A few months ago, we discussed how the Pension Protection Act of 2006 provides for the use of “inherited IRA” accounts for the receipt of nonspousal qualified plan assets at the death of a participant. See MORE DETAILS ON NONSPOUSAL ROLLOVER OF INHERITED QUALIFIED PLANS (click on the link and read the August 29, 2006 entry). As noted, a primary purpose of the new option was to allow nonspousal qualified plan recipients to have certain available deferred payout options even if the plan itself did not specifically allow for them – such payout options are available if the proceeds are placed into a qualified “inherited IRA.”
The IRS has now issued guidance on inherited IRA accounts, and there are some unexpected provisions. These include:
·A qualified plan IS NOT required to allow for distribution to an inherited IRA. This appears to contradict the expressed purpose of the changes in the law, which was to make the deferred payout arrangements available to all nonspousal beneficiaries regardless of the provisions of the qualified plan from which the proceeds would be paid.
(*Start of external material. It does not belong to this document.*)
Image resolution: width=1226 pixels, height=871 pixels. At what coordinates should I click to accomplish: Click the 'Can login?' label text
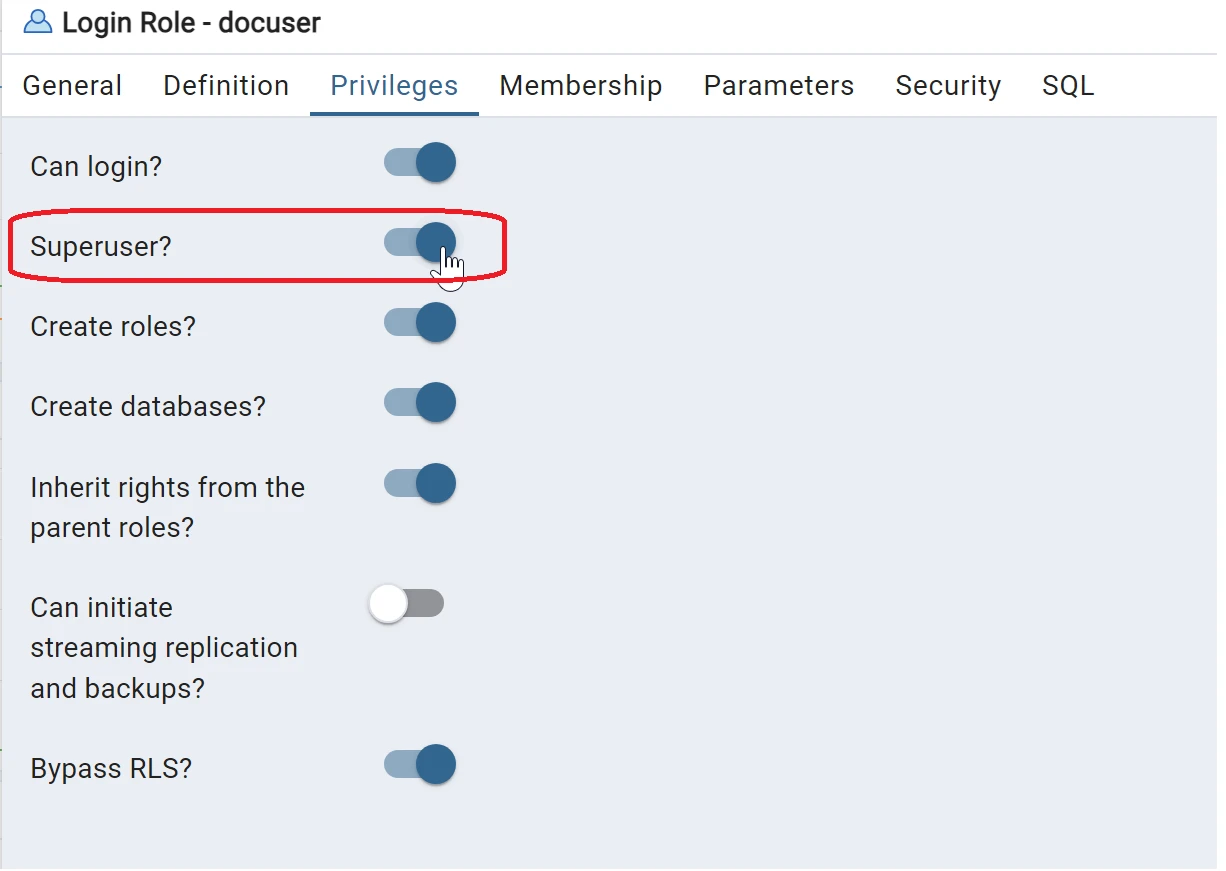[96, 166]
We can expect some vocal opposition to the IRS’ interpretation of the new law in this regard.
·If the qualified plan provides for a 5 year payout of benefits to nonspousal beneficiaries if the participant dies before the “required beginning date,” the inherited IRA is also stuck with that 5 year payout rate instead of being able to use the life expectancy of the beneficiary.
·The IRA must be established in a manner that identifies it as an IRA with respect to a deceased individual and also identifies the deceased individual and the beneficiary, for example, “Tom Smith as beneficiary of John Smith.”
·If a qualified plan does offer the inherited IRA rollover option, but not to all participants, it must offer them in a nondiscriminatory manner.
·If the decedent was required to take a required minimum distribution (RMD) before he died but did not, that RMD portion cannot be rolled over to the inherited IRA.